A few technical wrinkles worth noting: GeoJSON tectonic plate polygons caused antimeridian artifacts — horizontal lines spanning the globe — because coordinates cross the ±180° boundary. The fix was splitting LineStrings at coordinate jumps greater than 180°. A similar issue appeared when adding GNSS velocity arrows (GPS plate motion data): normalizing each arrow point independently caused artifacts; the fix was to normalize only the base station coordinate and compute tip and wing positions as offsets from that.

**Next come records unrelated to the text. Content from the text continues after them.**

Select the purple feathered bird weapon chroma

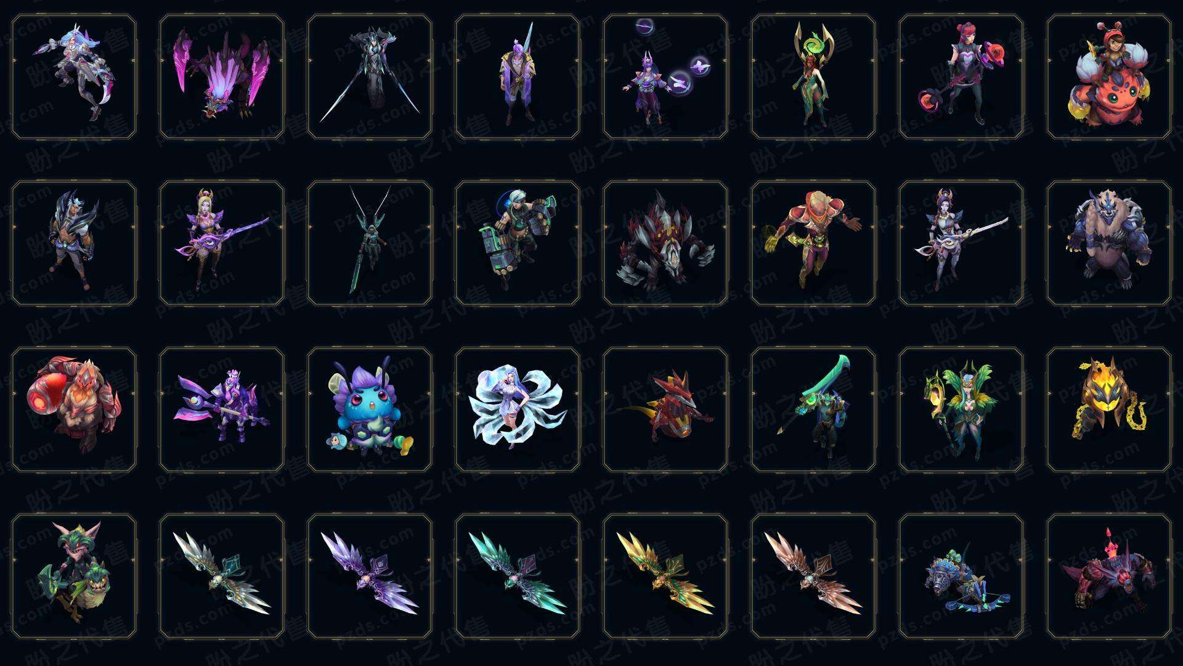click(x=370, y=576)
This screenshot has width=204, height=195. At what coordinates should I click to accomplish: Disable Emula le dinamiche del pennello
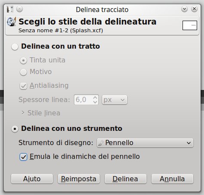coord(23,157)
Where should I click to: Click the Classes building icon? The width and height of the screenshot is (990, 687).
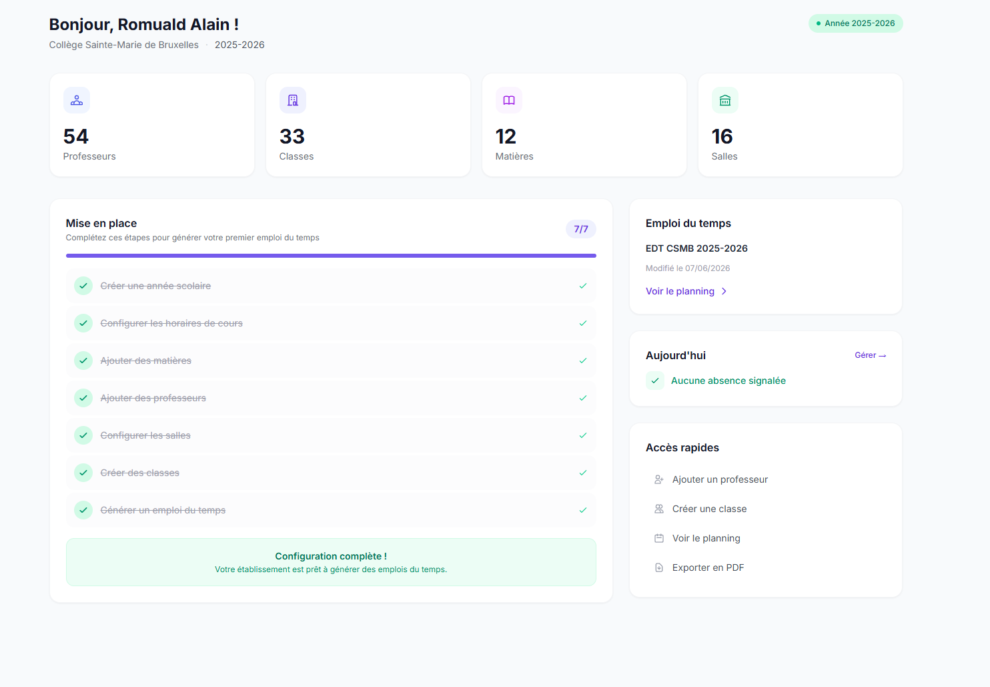[293, 100]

The session notes for this project are in the weekly notes above. The MIDI export feature — earthquakes triggering musical notes with pitch and velocity tied to magnitude, exportable as .mid for Ableton — was a late addition that I didn’t expect to land but did.

Configuration Automation

On the infrastructure side, Claude Code configuration sync is now automated at session start. When any agent session opens, a wrapper script checks whether the local Claude config matches the canonical version in claude-config. If it’s drifted, the sync runs automatically before work begins. This means configuration drift — previously something that had to be caught and fixed manually — is now self-correcting.

The production server access manifest also got formalized this week. Agents are now explicitly pre-authorized to perform certain classes of actions on the homelab and ryancoleman.ca without asking first: pip install, touching restart files, reading logs, creating/updating files in app directories. This removes unnecessary confirmation prompts for routine operations that were already safe.

What’s Next

The public release of IkeOS is the primary thread. The ‘Imi plan has five implementation sessions; the audit is complete and the sessions are sequenced. The work that remains is execution.

The seismic visualizer is at a natural stopping point unless something compelling suggests the next step. The MIDI export creates interesting possibilities for anyone interested in data sonification, but that’s a future project thread.

Lab notes from the week of June 22, 2026. IkeOS is a platform for human-directed AI-assisted engineering — lab.ryancoleman.ca.